En 1905, le gouvernement fédéral abolit l’exemption qui permettait aux doukhobors de détenir des terres collectivement. De plus, pour enregistrer une propriété foncière, le propriétaire doit prêter un serment à la couronne qui l’engage au service militaire en temps de guerre. La décision du gouvernement divise les doukhobors. Une partie d’entre eux, incluant Peter Verigin, affirment que la propriété individuelle des terres, le serment à un pouvoir séculaire et le service militaire violent les principes fondamentaux des doukhobors. D’autres, les « indépendants », acceptent d’enregistrer leurs terres et soit prêtent le serment, soit revendiquent le statut d’objecteurs de conscience.
En 1906, Peter Verigin se rend à Moscou pour explorer la possibilité d’un retour en Russie, mais les autorités excluent toute exemption du service militaire. À son retour au Canada, il apprend que le gouvernement fédéral a révoqué les titres de plus de la moitié des terres détenues collectivement par les doukhobors, et saisi la plus grande partie du reste.
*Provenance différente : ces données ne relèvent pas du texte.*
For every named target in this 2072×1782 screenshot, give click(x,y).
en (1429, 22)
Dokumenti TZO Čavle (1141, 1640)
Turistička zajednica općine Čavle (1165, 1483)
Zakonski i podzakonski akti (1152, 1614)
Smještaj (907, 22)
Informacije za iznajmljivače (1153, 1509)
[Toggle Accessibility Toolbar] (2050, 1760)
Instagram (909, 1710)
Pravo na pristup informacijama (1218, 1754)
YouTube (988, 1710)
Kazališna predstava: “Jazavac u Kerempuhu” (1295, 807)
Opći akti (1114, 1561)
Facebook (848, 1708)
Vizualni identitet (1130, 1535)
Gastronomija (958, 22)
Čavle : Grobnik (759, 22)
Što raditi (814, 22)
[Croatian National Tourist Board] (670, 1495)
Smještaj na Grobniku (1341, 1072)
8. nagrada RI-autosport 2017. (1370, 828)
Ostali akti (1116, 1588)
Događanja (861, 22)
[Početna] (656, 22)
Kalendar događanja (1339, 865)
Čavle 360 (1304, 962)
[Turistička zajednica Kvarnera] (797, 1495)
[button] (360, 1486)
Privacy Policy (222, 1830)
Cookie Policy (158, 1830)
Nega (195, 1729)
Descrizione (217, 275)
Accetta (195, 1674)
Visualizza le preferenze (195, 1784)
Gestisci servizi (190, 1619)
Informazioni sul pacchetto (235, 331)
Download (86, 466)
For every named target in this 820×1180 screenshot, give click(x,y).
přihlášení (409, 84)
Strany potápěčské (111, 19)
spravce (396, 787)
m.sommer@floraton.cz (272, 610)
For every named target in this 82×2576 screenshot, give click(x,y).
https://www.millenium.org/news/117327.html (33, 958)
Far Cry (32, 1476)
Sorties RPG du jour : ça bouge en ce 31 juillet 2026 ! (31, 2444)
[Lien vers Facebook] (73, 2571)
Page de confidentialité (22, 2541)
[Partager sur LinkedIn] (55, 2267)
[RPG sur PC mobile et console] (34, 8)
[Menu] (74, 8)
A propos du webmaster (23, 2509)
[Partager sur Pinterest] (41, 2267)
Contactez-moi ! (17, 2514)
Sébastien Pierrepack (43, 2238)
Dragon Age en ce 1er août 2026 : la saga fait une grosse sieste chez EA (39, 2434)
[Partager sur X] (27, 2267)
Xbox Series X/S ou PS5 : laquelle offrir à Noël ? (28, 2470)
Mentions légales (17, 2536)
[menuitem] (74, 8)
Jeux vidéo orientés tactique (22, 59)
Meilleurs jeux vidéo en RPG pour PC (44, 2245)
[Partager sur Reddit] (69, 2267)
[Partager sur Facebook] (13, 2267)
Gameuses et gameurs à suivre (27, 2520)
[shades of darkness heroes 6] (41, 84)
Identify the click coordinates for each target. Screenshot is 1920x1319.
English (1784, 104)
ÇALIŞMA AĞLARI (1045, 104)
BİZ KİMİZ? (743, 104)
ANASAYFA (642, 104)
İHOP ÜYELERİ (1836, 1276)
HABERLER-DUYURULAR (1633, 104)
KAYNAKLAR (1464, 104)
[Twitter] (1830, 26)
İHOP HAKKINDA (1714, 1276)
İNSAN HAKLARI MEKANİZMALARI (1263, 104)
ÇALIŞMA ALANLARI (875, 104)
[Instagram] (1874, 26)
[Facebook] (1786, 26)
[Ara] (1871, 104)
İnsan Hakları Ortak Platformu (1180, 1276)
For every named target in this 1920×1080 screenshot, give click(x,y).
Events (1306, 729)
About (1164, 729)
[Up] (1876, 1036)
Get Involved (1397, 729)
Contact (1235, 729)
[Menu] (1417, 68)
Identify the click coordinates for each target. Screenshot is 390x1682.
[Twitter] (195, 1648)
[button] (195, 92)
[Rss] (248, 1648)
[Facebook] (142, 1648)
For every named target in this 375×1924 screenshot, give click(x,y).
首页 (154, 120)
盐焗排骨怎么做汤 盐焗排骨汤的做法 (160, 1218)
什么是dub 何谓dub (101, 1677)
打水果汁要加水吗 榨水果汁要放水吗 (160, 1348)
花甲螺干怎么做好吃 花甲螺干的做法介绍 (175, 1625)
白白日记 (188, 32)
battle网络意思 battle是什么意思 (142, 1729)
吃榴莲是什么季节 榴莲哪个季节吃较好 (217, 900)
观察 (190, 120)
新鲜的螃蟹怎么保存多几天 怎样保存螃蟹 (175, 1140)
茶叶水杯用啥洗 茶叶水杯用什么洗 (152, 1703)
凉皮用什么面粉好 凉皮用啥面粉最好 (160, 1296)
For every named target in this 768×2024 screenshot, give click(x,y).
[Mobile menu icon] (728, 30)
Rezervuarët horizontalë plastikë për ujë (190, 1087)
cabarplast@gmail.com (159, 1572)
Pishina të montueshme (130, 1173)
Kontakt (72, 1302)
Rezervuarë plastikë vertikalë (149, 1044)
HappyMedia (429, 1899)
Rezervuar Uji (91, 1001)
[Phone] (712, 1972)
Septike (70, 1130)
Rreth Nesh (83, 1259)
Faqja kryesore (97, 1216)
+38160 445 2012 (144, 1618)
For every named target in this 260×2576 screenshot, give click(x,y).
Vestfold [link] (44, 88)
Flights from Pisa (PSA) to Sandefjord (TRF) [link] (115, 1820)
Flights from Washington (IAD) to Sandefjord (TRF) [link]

Peter Verigin trouve alors des terres, dans un secteur isolé du district de Kootenay, en Colombie-Britannique, que les doukhobors peuvent acheter sans prêter serment au gouvernement fédéral. En 1907, à peu près 20 % des doukhobors, principalement des indépendants, restent dans les Prairies. Les autres constituent la Christian Community of Universal Brotherhood et suivent Peter Verigin pour repartir à zéro en Colombie-Britannique.
De nouvelles communautés autosuffisantes sont fondées. Des conflits éclatent bientôt dans les communautés, car certains doukhobors orthodoxes dénoncent le matérialisme et le modernisme qui se répand dans la communauté. D’autres doukhobors, cependant, soutiennent qu’il est possible d’adopter certains traits de la vie moderne tout en restant fidèle à sa foi. Pendant ce temps, Peter Verigin négocie avec les autorités fédérales et provinciales. Il accepte notamment de se conformer à une loi provinciale concernant l’envoi des enfants dans les écoles publiques, à condition qu’aucune religion n’y soit enseignée et que les adultes soient exemptés du service militaire.
Mort de Peter Verigin
Le 29 octobre 1924, Peter Verigin, âgé de 65 ans, voyage à bord d’un train entre la ville de Brillant et la communauté doukhobor de Grand Forks. Près de Farron, le train est détruit par une explosion. Peter Verigin est tué sur le coup, de même que tous les autres passagers du train sauf deux. La GRC enquête sur l’explosion mais ne parvient pas à déterminer s’il s’agit d’un accident ou d’un attentat. Sa mort entraîne de nombreuses spéculations. (Voir Énigmes de l’histoire canadienne.)
Certains croient que le fils de Peter Verigin, Peter Petrovich, est responsable de l’explosion. Peter Petrovich est déjà venu au Canada en visite, et sa relation avec son père s’est détériorée durant son séjour. En 1927, Peter Petrovich revient de Russie pour devenir un chef doukhobor en Colombie-Britannique. D’autres croient qu’une des factions qui divisent la communauté doukhobor est à l’origine du meurtre de Peter Verigin. Les soupçons se portent surtout sur les Fils de la Liberté, un groupe dissident qui considère que Peter Verigin et d’autres doukhobors sont devenus trop matérialistes. Beaucoup de doukhobors ont cru et croient encore que le gouvernement du Canada pourrait être derrière la mort de leur chef. Certains soupçonnent même le gouvernement des États-Unis, qui aurait craint que Peter Verigin envisage d’amener ses fidèles dans leur pays. L’affaire demeure irrésolue.
Des milliers de personnes ont assisté aux funérailles de Peter Verigin près de sa maison à Brilliant, en Colombie-Britannique, le 2 novembre 1924.